Towards Hardware-Agnostic Gaze-Trackers

11 Oct 2020  ·  Jatin Sharma, Jon Campbell, Pete Ansell, Jay Beavers, Christopher O'Dowd ·

Gaze-tracking is a novel way of interacting with computers which allows new scenarios, such as enabling people with motor-neuron disabilities to control their computers or doctors to interact with patient information without touching screen or keyboard. Further, there are emerging applications of gaze-tracking in interactive gaming, user experience research, human attention analysis and behavioral studies. Accurate estimation of the gaze may involve accounting for head-pose, head-position, eye rotation, distance from the object as well as operating conditions such as illumination, occlusion, background noise and various biological aspects of the user. Commercially available gaze-trackers utilize specialized sensor assemblies that usually consist of an infrared light source and camera. There are several challenges in the universal proliferation of gaze-tracking as accessibility technologies, specifically its affordability, reliability, and ease-of-use. In this paper, we try to address these challenges through the development of a hardware-agnostic gaze-tracker.
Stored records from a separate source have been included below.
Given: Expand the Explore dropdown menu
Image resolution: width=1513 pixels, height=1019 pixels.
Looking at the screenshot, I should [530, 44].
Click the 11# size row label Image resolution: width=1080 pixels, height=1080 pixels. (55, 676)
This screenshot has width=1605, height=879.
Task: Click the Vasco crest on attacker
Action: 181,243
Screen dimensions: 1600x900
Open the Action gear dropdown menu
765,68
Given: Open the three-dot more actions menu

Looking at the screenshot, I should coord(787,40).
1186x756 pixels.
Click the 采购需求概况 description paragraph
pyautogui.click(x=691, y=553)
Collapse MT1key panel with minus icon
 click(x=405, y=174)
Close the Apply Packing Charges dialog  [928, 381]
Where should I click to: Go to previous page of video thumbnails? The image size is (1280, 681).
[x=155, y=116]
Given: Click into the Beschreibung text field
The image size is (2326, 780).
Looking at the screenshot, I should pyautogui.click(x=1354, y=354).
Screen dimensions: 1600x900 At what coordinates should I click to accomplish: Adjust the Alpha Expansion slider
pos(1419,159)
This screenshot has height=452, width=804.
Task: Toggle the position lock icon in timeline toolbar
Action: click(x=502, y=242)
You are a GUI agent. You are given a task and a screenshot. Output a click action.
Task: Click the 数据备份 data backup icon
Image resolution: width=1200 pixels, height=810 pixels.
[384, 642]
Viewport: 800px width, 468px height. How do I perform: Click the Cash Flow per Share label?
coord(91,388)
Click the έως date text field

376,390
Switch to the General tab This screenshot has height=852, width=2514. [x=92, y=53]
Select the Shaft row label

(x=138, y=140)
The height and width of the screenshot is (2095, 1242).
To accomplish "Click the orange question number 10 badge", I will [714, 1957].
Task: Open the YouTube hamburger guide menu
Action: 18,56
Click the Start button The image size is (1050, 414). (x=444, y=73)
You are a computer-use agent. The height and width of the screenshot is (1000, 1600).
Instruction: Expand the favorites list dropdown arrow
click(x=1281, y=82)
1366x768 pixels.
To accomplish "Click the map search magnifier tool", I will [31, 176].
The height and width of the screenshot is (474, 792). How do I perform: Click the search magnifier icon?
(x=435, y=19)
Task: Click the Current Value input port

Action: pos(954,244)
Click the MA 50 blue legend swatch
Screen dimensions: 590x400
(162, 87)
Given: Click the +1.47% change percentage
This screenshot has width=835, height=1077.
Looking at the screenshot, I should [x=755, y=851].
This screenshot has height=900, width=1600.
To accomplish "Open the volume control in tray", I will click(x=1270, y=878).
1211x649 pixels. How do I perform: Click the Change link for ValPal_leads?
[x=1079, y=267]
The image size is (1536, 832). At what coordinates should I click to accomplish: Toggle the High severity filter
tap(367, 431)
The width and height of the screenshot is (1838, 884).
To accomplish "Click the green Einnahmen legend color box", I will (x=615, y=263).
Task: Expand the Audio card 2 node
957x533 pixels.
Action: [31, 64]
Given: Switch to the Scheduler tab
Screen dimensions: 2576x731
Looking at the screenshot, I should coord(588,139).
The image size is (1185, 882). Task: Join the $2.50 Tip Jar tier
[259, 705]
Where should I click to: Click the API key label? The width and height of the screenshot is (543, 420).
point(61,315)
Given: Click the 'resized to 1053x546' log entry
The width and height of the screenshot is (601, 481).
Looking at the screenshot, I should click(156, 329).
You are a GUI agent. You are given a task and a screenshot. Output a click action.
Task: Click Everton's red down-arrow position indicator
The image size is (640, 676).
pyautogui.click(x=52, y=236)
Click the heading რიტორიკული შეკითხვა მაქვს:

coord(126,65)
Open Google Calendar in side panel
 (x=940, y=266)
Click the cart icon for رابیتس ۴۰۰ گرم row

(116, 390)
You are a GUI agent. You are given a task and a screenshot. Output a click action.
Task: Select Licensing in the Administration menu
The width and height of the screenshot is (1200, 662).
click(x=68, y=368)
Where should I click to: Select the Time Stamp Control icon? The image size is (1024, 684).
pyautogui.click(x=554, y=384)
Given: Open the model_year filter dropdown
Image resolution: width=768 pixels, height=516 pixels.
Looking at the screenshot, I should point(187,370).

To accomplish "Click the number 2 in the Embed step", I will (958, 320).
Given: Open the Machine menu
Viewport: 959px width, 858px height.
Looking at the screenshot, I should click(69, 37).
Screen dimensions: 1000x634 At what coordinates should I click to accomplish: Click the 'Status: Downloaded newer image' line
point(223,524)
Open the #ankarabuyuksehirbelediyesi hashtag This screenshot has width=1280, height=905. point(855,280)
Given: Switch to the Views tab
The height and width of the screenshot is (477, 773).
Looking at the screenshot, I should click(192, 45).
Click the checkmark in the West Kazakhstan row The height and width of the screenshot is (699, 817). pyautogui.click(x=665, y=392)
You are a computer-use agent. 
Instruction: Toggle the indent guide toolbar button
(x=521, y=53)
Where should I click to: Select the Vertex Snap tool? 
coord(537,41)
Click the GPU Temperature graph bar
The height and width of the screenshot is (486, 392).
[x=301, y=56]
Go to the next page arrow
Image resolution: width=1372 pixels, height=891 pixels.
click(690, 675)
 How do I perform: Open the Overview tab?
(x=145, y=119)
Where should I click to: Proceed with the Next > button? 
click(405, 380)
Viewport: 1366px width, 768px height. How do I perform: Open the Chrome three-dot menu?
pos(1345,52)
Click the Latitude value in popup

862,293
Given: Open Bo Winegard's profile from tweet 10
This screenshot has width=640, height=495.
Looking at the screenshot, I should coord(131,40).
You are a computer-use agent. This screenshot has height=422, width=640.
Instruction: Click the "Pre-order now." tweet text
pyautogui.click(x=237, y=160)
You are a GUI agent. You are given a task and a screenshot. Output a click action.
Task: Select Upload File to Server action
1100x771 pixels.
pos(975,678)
We present a deep neural network architecture as an appearance-based method for constrained gaze-tracking that utilizes facial imagery captured on an ordinary RGB camera ubiquitous in all modern computing devices. Our system achieved an error of 1.8073cm on GazeCapture dataset without any calibration or device specific fine-tuning. This research shows promise that one day soon any computer, tablet, or phone will be controllable using just your eyes due to the prediction capabilities of deep neutral networks.